Wheatley's Days

By himself, in a broken down facility with nothing but deffective turrets, a bunch of weighted cubes, and the broken down corpse of Her, for centuries on end made him a bit loopy, he was willing to admit.

Granted it could have been worse. Though he might not have been as advanced as most of the AIs in this place, he was still advanced enough to steal an internet connection and permenately install it to his core. Playing online games, watching videos, and listening to the news was the only thing that kept him from going completely mad these days.

Though, there wasn't much input from the humans ever since the apocalypse happened.

He always thought it would be zombies, not aliens. Zombies were very durable things, while aliens seemed to be just as squishy and vulnderable as humans, possibly even more so.

Though, what few pictures he had managed to see from the surface indicated that these aliens weren't that squishy at all. Seemed like a rather nasty lot, almost animalistic. Which puzzled him; the humans were a resilent and violent bunch, so how had they fallen to a bunch of alien animals? Maybe they had been caught by surprise? The news reports he watched didn't shed too much light on the subject, though the government files he hacked into did explain some things.

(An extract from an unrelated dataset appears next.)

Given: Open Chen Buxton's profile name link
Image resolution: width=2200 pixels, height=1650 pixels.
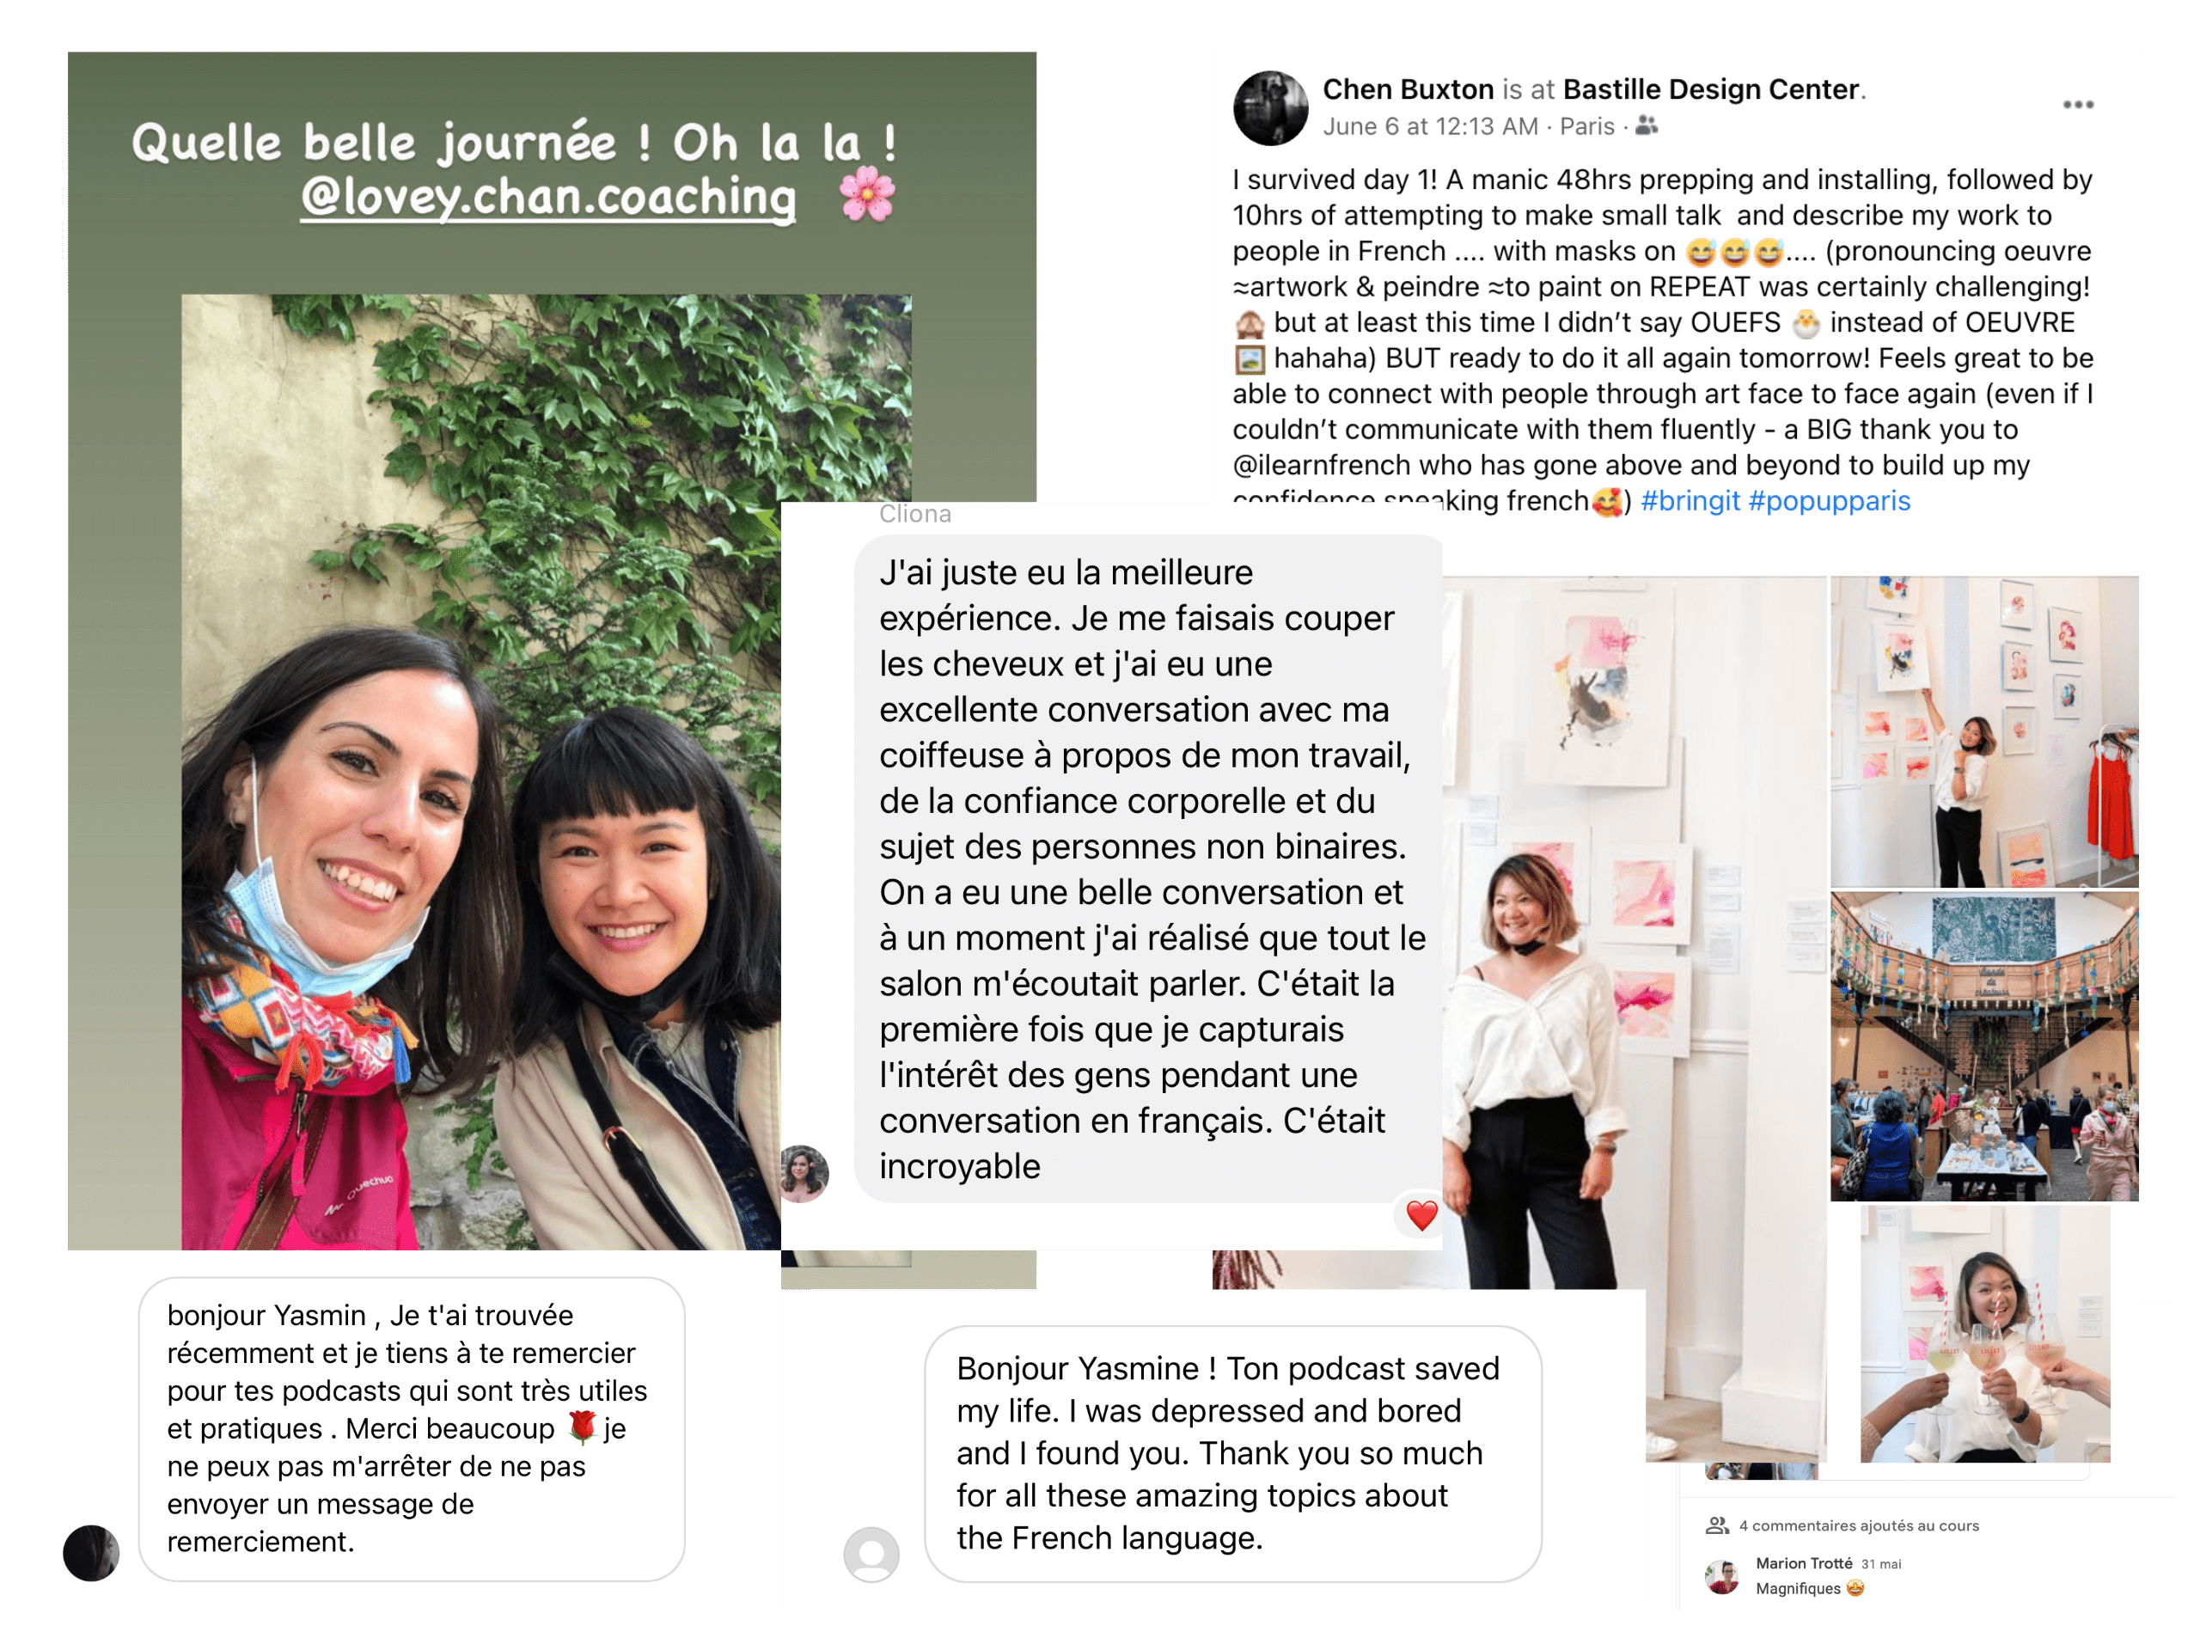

Leave it to the humans to open up an alternate dimension full of bloodthirsty aliens. While he didn't have much against humans as a whole, he found over time that they had this odd curiousity that really seemed to get them in trouble. It was as if they just didn't know when to stop pushing the envelope, you know? They kept poking at things that they really should have stopped poking at.

Even he knew when to let things go at times, honestly.

Take the humans in his care for example. Dozens of them ended up dying in order to satisfy their own curiousity despite his protests. Some of them had fallen in the death traps, others had come across some defective turrents that still had amunition, some ended up misusing the equipment and injuring themselves, others blew themselves up when coming in contact with certain chemicals or weaponry...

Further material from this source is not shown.